An immersion blender could be the MVP of your kitchen

For her latest book, she has added to that list.

Before she mentions even a single recipe in “Good Things: Recipes and Rituals to Share With People You Love — A Cookbook,” Nosrat shares a spread of her “unexpectedly essential” kitchen gear, which includes one piece she used to dread but now adores: the immersion blender.

Nosrat’s culinary career began at Chez Panisse, where she worked her way up from food runner to cook over two years. Nosrat was often on soup duty at Alice Waters’ acclaimed Berkeley, California, bistro, which was a trailblazer in the farm-to-table movement.

“We’d use the immersion blender as the first step, then we’d have you transfer it into a smaller, normal-sized Vitamix blender, batch by batch, to get the smoothest, satin-iest texture,” Nosrat told CNN. “I had a vendetta against the immersion blender, because if I’m going to have to transfer it into the Vitamix countertop blender to puree it anyway, why bother? It took forever and felt like this huge burden to do this for 10-to-15-gallon pots of soup.”

At home, you’re making much less soup, Nosrat conceded, but those messy, fussy memories were hard for her to erase. For years, every time she saw an immersion blender, she would have a visceral reaction“I had this dread in my stomach,” she said. “The idea of blending a soup was restaurant-sized dread, even when it was applied to a home-sized meal.”

All of that changed when Nosrat realized she could skip a step. Frustrated after one too many countertop blender mishaps spilling on her clothes or spraying the contents onto the ceiling, Nosrat decided to stick with the stick blender while developing a recipe for butternut squash and green curry soup.

“I’m just at home and not trying to serve this to people in fine dining circumstances, so I figured it might be fine. It was, and that single recipe changed everything,” Nosrat said.

In fact, the immersion blender breakthrough was so impactful that Nosrat decided to pay tribute to that creation with the Curried Carrot and Coconut Soup that stars in her latest cookbook (recipe below).

“Once I realized that creamy soup does just fine with the immersion blender only, it felt like a liberation,” she added.

As soon as the handheld blender was back in her good graces, Nosrat discovered two more stellar uses: for whipping up quick mayos and salad dressings.

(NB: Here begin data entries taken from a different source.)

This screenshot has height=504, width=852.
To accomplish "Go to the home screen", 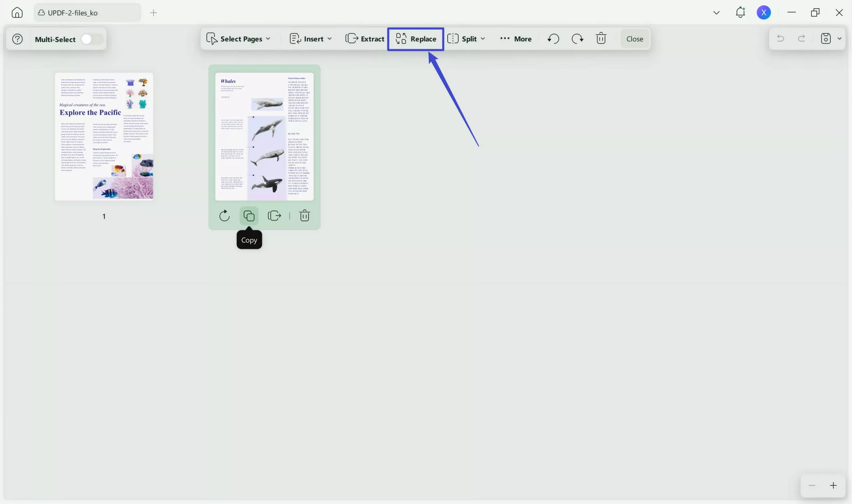I will click(x=17, y=12).
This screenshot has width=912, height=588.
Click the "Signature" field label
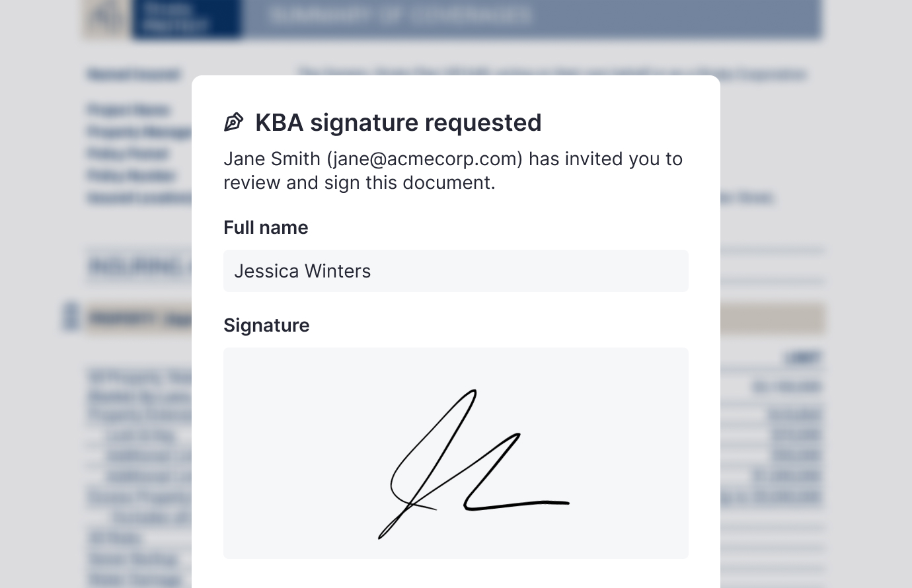tap(266, 325)
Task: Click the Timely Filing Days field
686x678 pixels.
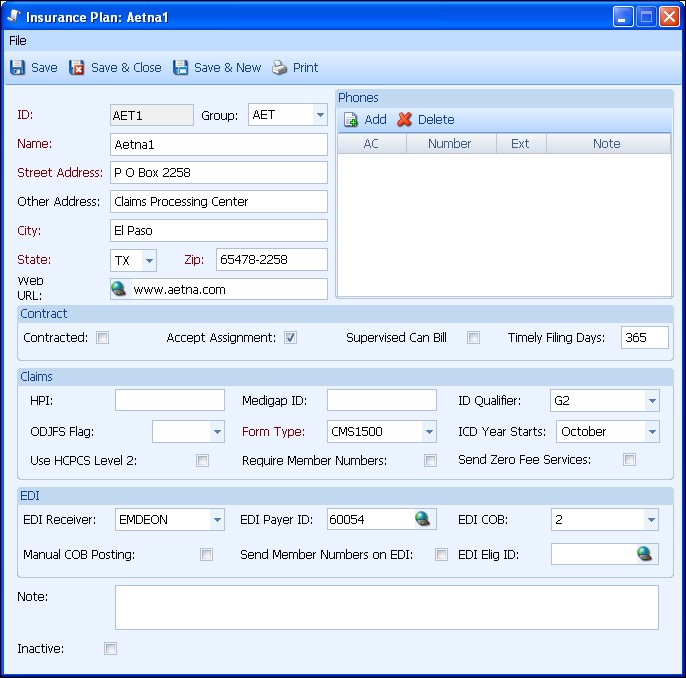Action: (x=645, y=338)
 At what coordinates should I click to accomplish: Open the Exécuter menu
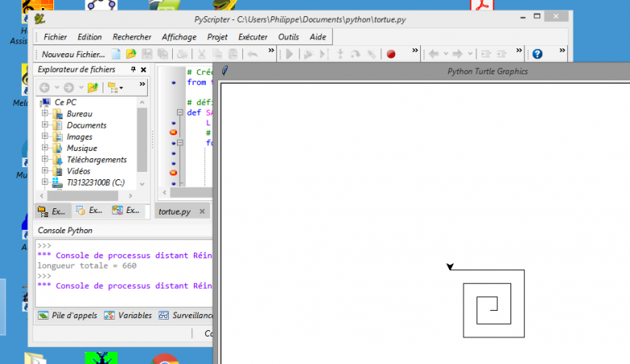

“I have grown to love using it for making a small amount of an emulsion,” she said, referring to the process of mixing two liquids that normally don’t like to combine.

Want to try it out? Round up a small mason jar, add an egg, 1 tablespoon lemon juice, and 1 cup of a neutral-flavored oil, and blitz. In less than a minute, you have mayonnaise.

“If I were doing it by hand, I’d have to invest a ton of time and energy to whisk it,” Nosrat said. “Using a narrow jar and the immersion blender, it comes together quickly and easily since the blade is small and the ingredients are much closer together and more compressed than they would be in a large bowl.”

The same secret comes in clutch for salad dressings such as a Caesar or the creamy oregano dressing in “Good Things.” Besides being quick and easy to emulsify, “the idea that I can make the dressing in the same jar that I store it in has been a revelation for me,” she added. Just add a lid and pop any extra in the refrigerator for tomorrow.